(Required action A) From the quantum computing news text, list every new tool, feature or improvement it gives for InQuanto 2.0.
(Required action B)
Please answer these questions from the quantum computing news text:
(i) Which three institutes were identified for the Indo-Finnish Virtual Network Centre?
(ii) With which Finnish quantum computing company did TechMahindra sign an MoU?
(iii) What systems can HPC and AI experts use to simulate the future of quantum computing?
(Required action C) Extend the quantum computing news text beyond its final sentence.

(Page text)
------------

QODA enables developers to add quantum computing capabilities to their existing applications and thus aims to make the field more accessible by creating a coherent hybrid quantum-classical programming model. The team said that HPC and AI experts can leverage these quantum processors using their DGX systems to simulate the future of quantum computing. 


In March, India and Finland laid out a detailed plan for setting up an Indo-Finnish Virtual Network Centre for quantum computing and identified three institutes – IIT Madras, IISER Pune, and C-DAC Pune for the project. FIN-Q n (Finland India Quantum Network) is built for creating a sandbox environment for both the countries’ companies for quantum technology. 

TechMahindra has been trying to solidify India’s quantum computing field and now they have signed an MoU with Finnish quantum computing company IQM for advancing the field. The partnership also includes collaborations with Mahindra University for research in quantum computing and explainable AI. 


Quantinuum announced InQuanto 2.0 for computational chemistry using quantum computing. The new version of InQuanto introduces new tools for greater efficiency, advanced algorithms for speeding up vector calculations and integral operator classes. The tool is now also user-friendly and has improved resource cost estimation on H-series quantum computers.

------------

(Data supplied)

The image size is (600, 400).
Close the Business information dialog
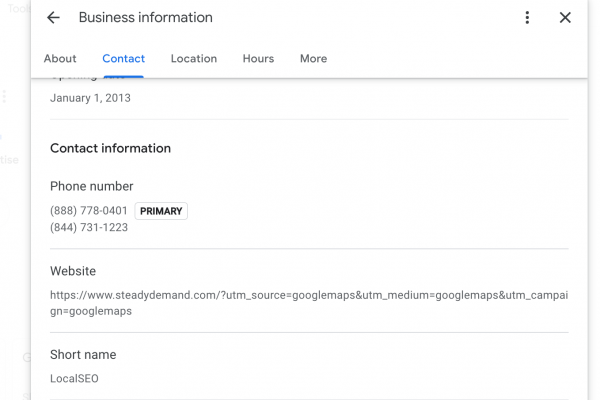[565, 18]
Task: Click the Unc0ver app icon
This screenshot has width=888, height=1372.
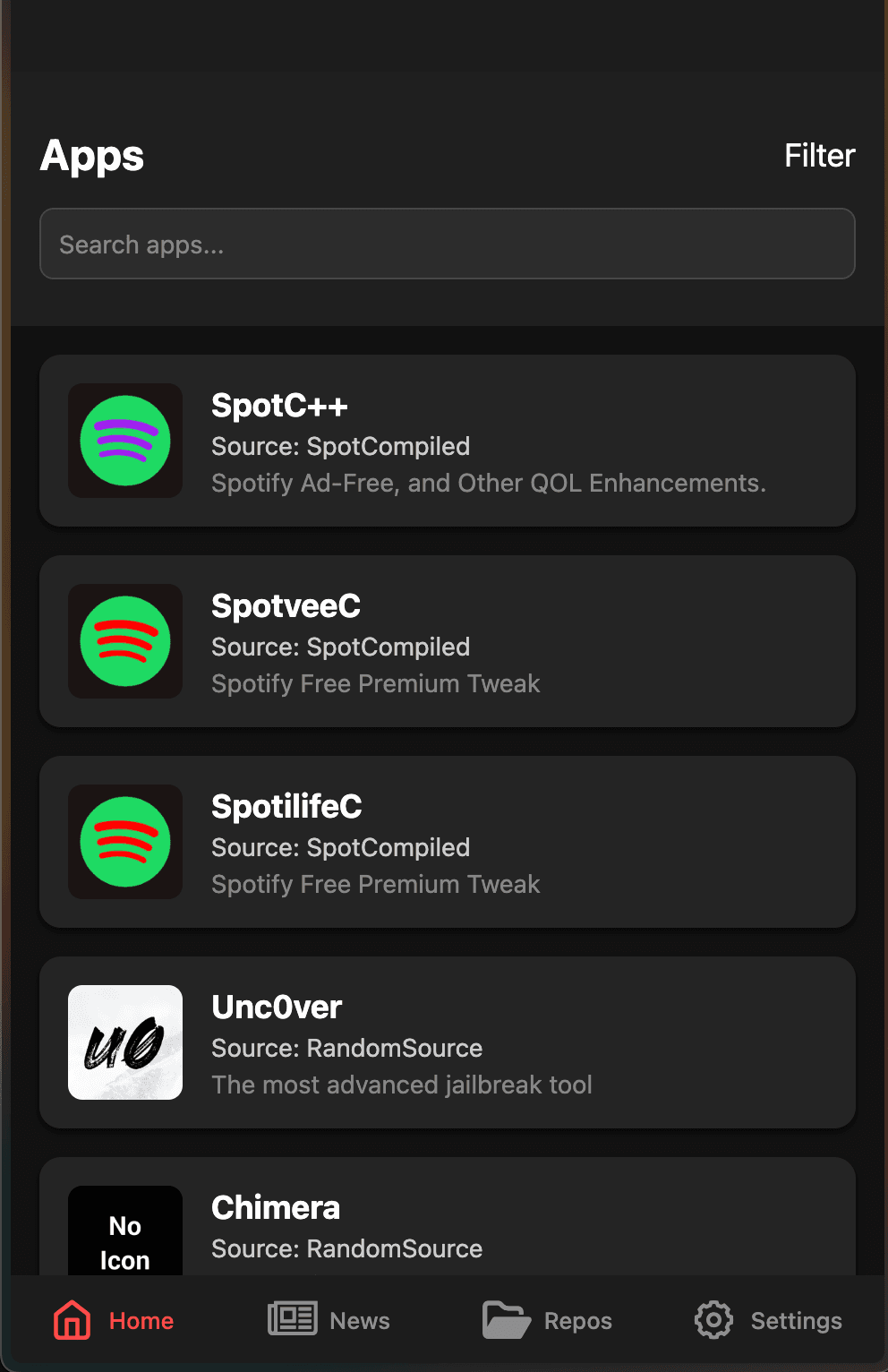Action: (x=125, y=1042)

------------

(Your response A)
- New tools for greater efficiency
- Advanced algorithms for speeding up vector calculations
- Integral operator classes
- A more user-friendly tool
- Improved resource cost estimation on H-series quantum computers

(Your response B)
(i) IIT Madras, IISER Pune and C-DAC Pune
(ii) IQM
(iii) Their DGX systems

(Your response C)
IN-SPACe and QNu Labs

Indian National Space Promotion and Authorisation Centre (IN-SPACe) signed an MoU with Bangalore-based QNu Labs for creating domestic satellite QKD (quantum key distribution) products. This will be achieved through the startups increasing use of quantum cryptography for addressing cybersecurity challenges with the classical computing world. The partnership will provide QNu Labs with payload designs with the help of ISRO as well.

TCS, Infosys, and AWS

In November, TCS made its quantum computing lab available on AWS for enterprise customers for quantum computing and applications. The research and development will be powered by Amazon’s Braket, a fully-managed service offered by AWS for quantum computing. TCS has been collaborating with the government for academic, research, and startups for developing quantum technology. 

Infosys made big bets and launched Quantum Living Labs for their customers who want to apply quantum computing in their applications like manufacturing, cyber security, healthcare, etc.

Twist Programming Language

In January, scientists at MIT’s Computer Science and Artificial Intelligence (CSAIL) developed a programming language for quantum computing called Twist. The language relies on the concept of purity for building intuitive programs by enforcing the absence of entanglement, thus resulting in fewer bugs. 

When programming quantum computers, two qubits are entangled, which results in actions taken on one qubit to affect the other one, resulting in weakness and incorrectness in the program. Twist enables developers to write quantum programs explicitly when a qubit is not entangled with another. 

Google’s Quantum Virtual Machine

In July, Google made another of their products publicly available. Quantum Virtual Machine (QVM) is a tool for prototyping, testing, and optimising quantum circuits with processor-like output for near-term quantum hardware that can now be deployed from Colab notebook.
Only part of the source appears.